Work instruction: The entries should be given again so that each one matches the original exactly.

+ + + + + + +

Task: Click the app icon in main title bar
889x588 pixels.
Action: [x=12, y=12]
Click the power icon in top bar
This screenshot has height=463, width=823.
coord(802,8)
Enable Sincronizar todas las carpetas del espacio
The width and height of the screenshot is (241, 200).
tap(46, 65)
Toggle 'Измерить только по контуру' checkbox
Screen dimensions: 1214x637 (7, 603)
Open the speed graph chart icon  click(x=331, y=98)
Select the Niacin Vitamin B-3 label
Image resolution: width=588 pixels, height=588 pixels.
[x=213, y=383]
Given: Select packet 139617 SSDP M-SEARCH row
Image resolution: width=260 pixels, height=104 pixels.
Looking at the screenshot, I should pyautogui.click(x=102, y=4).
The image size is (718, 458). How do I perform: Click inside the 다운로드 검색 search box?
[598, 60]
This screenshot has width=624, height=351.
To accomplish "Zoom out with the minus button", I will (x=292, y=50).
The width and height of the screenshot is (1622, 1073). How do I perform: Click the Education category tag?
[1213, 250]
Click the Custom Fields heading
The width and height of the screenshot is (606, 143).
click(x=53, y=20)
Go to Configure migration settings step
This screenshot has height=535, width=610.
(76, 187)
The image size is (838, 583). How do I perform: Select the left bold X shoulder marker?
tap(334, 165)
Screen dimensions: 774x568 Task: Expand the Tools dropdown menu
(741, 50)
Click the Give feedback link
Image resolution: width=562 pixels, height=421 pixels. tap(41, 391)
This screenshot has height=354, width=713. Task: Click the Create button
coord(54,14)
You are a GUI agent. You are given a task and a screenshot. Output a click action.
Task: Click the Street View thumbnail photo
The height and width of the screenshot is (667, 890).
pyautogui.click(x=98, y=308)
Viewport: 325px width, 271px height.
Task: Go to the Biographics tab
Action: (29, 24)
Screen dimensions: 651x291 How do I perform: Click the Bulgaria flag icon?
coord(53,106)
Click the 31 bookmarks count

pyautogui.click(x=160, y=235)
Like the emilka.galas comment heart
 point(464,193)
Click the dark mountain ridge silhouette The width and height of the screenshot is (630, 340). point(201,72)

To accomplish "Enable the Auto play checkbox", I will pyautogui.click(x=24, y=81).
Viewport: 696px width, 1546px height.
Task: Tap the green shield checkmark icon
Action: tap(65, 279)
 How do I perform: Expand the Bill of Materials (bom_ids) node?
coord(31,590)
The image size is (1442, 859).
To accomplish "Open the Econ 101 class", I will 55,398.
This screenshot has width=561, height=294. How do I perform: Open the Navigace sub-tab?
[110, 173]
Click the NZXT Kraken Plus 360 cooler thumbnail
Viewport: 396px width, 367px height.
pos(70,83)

+ + + + + + +

Written response:
Task: Click the app icon in main title bar
889x588 pixels.
Action: [x=12, y=12]
Click the power icon in top bar
This screenshot has height=463, width=823.
coord(802,8)
Enable Sincronizar todas las carpetas del espacio
The width and height of the screenshot is (241, 200).
tap(46, 65)
Toggle 'Измерить только по контуру' checkbox
Screen dimensions: 1214x637 (7, 603)
Open the speed graph chart icon  click(x=331, y=98)
Select the Niacin Vitamin B-3 label
Image resolution: width=588 pixels, height=588 pixels.
[x=213, y=383]
Given: Select packet 139617 SSDP M-SEARCH row
Image resolution: width=260 pixels, height=104 pixels.
Looking at the screenshot, I should pyautogui.click(x=102, y=4).
The image size is (718, 458). How do I perform: Click inside the 다운로드 검색 search box?
[598, 60]
This screenshot has width=624, height=351.
To accomplish "Zoom out with the minus button", I will (x=292, y=50).
The width and height of the screenshot is (1622, 1073). How do I perform: Click the Education category tag?
[1213, 250]
Click the Custom Fields heading
The width and height of the screenshot is (606, 143).
click(x=53, y=20)
Go to Configure migration settings step
This screenshot has height=535, width=610.
(76, 187)
The image size is (838, 583). How do I perform: Select the left bold X shoulder marker?
tap(334, 165)
Screen dimensions: 774x568 Task: Expand the Tools dropdown menu
(741, 50)
Click the Give feedback link
Image resolution: width=562 pixels, height=421 pixels. tap(41, 391)
This screenshot has height=354, width=713. Task: Click the Create button
coord(54,14)
You are a GUI agent. You are given a task and a screenshot. Output a click action.
Task: Click the Street View thumbnail photo
The height and width of the screenshot is (667, 890).
pyautogui.click(x=98, y=308)
Viewport: 325px width, 271px height.
Task: Go to the Biographics tab
Action: (29, 24)
Screen dimensions: 651x291 How do I perform: Click the Bulgaria flag icon?
coord(53,106)
Click the 31 bookmarks count

pyautogui.click(x=160, y=235)
Like the emilka.galas comment heart
 point(464,193)
Click the dark mountain ridge silhouette The width and height of the screenshot is (630, 340). point(201,72)

To accomplish "Enable the Auto play checkbox", I will pyautogui.click(x=24, y=81).
Viewport: 696px width, 1546px height.
Task: Tap the green shield checkmark icon
Action: tap(65, 279)
 How do I perform: Expand the Bill of Materials (bom_ids) node?
coord(31,590)
The image size is (1442, 859).
To accomplish "Open the Econ 101 class", I will 55,398.
This screenshot has width=561, height=294. How do I perform: Open the Navigace sub-tab?
[110, 173]
Click the NZXT Kraken Plus 360 cooler thumbnail
Viewport: 396px width, 367px height.
pos(70,83)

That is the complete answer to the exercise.